Knowing the complex logic behind this feature can help you take advantage of it to save on cluster costs. In this post, we detail how EMR clusters resize, and we present some best practices for getting the maximum benefits and resulting cost savings for your own cluster through this feature.

EMR scaling is more complex than simply adding or removing nodes from the cluster. One common misconception is that scaling in Amazon EMR works exactly like Amazon EC2 scaling. With EC2 scaling, you can add/remove nodes almost instantly and without considering any dependent constraints, but EMR has more complexity to it, especially when scaling a cluster down. This is because important data or jobs could be running on your nodes which has to be rebalanced across the nodes in the cluster. This circumstance poses a significant challenge for core nodes to seamlessly scale their operations up or down without encountering any complications.

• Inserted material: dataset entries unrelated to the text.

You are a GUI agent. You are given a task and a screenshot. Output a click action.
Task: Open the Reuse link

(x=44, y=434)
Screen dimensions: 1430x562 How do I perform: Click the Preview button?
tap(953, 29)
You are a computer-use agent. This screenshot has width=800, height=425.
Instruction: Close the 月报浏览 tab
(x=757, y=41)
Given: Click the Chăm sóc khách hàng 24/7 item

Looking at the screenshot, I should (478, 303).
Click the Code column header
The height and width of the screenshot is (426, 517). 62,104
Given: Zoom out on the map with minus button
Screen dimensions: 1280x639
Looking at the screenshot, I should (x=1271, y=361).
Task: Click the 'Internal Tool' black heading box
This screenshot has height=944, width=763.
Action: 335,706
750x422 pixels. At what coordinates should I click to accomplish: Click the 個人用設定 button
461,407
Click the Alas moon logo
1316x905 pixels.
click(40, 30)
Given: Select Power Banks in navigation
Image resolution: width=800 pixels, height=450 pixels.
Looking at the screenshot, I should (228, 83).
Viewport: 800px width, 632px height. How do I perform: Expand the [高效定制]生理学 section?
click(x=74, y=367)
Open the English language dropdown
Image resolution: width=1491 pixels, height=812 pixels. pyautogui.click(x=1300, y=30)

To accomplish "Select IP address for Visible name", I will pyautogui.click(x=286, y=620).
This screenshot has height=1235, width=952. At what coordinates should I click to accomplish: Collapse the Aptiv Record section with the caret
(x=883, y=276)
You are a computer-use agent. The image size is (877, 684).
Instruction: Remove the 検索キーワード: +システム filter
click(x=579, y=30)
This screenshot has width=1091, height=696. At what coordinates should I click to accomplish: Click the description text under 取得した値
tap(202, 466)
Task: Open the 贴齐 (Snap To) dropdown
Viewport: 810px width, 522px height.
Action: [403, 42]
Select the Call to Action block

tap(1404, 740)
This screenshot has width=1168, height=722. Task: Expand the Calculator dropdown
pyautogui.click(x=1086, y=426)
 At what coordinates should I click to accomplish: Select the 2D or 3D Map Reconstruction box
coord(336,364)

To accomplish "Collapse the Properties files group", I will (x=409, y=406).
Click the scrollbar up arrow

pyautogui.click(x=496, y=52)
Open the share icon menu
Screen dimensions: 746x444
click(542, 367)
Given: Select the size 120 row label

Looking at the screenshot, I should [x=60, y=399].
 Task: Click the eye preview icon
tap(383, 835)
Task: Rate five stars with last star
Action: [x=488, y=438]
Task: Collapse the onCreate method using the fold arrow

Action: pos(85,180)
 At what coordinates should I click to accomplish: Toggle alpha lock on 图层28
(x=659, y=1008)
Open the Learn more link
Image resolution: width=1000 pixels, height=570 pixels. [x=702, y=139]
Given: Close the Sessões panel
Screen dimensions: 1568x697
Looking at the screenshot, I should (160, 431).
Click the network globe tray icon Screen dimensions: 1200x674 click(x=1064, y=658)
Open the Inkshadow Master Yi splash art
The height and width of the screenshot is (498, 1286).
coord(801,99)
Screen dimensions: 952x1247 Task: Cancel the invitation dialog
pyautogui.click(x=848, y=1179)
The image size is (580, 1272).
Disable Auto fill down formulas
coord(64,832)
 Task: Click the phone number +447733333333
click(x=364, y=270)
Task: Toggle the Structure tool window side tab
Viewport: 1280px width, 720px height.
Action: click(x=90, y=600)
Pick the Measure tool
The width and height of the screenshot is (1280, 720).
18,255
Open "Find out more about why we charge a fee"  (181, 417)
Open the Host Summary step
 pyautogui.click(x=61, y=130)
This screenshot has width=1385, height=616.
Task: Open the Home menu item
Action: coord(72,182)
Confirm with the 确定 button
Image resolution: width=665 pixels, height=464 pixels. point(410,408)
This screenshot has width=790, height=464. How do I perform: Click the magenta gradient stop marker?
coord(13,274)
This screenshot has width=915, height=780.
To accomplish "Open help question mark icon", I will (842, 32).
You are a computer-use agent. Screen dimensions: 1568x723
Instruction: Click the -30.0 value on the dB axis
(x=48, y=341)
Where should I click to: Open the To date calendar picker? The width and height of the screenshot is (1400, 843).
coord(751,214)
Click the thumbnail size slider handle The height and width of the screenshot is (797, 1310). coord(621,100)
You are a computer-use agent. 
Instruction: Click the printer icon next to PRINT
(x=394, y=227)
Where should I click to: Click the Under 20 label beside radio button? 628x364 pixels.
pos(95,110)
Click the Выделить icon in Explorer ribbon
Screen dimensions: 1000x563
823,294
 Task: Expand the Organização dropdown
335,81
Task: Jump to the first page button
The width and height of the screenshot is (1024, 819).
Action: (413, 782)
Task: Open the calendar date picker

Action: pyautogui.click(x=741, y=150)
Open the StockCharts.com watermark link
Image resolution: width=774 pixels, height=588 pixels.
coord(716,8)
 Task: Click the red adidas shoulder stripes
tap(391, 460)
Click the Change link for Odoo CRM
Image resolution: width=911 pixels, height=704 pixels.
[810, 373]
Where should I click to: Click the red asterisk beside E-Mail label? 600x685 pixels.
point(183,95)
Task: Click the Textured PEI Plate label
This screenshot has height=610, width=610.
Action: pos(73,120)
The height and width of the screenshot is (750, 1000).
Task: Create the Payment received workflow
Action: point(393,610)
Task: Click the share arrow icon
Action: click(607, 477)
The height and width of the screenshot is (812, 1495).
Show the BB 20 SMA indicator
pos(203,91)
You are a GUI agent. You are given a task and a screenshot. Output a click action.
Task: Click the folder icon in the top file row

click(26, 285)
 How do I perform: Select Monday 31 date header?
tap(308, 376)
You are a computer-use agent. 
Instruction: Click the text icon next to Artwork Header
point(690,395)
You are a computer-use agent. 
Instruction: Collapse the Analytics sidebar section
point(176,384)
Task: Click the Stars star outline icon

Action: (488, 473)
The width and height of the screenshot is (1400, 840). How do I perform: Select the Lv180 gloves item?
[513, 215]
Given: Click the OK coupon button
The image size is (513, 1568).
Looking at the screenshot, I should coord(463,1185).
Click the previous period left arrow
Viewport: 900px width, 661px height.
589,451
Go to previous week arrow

The superiority of Managed Scaling over Custom Auto Scaling

For most use cases, Managed Scaling approach offered by Amazon EMR is the preferred choice over Custom Auto Scaling, as it provides a more streamlined and efficient solution for the dynamic cluster resource management. Moreover, EMR managed scaling supports on instance fleets, and its scaling configuration is straightforward as the managed scaling algorithm takes care of efficient scaling operations with evaluating various metrics at frequent interval of 5 to 10 seconds. The scaling configurations applies to entire cluster if we have multiple instance groups/fleet whereas custom auto scaling limits to configure for each instance group.

EMR Managed scaling also keeps track of Spark Executors and the location of intermediate shuffle data which often called Spark shuffle awareness. During scaling down operation, managed scaling makes sure to decommission the under-utilized node that do not have actively used shuffle data, which bypasses the heavy re-computation of shuffle data and enhance the job performance. For more information, see Managed Scaling in details and best practices in managed scaling.

The Managed Scaling feature is specifically designed to cater to YARN-based applications like Spark, Hive, Flink, and others of their ilk. However, if you’re running applications that fall outside the YARN ecosystem, such as Presto or similar workloads that require dynamic scaling capabilities, then Custom Auto Scaling is the viable alternative in EMR. This approach provides you to customize various scaling policy configurations such as evaluation period, cool-down intervals and the precise number of nodes to be provisioned/deprovisioned. However, it’s important to note that this level of control comes at the expense of increased complexity, as you will need to configure the appropriate policies to align the scaling behavior with your specific requirements and the scaling effort & efficiency may not match to the managed scaling.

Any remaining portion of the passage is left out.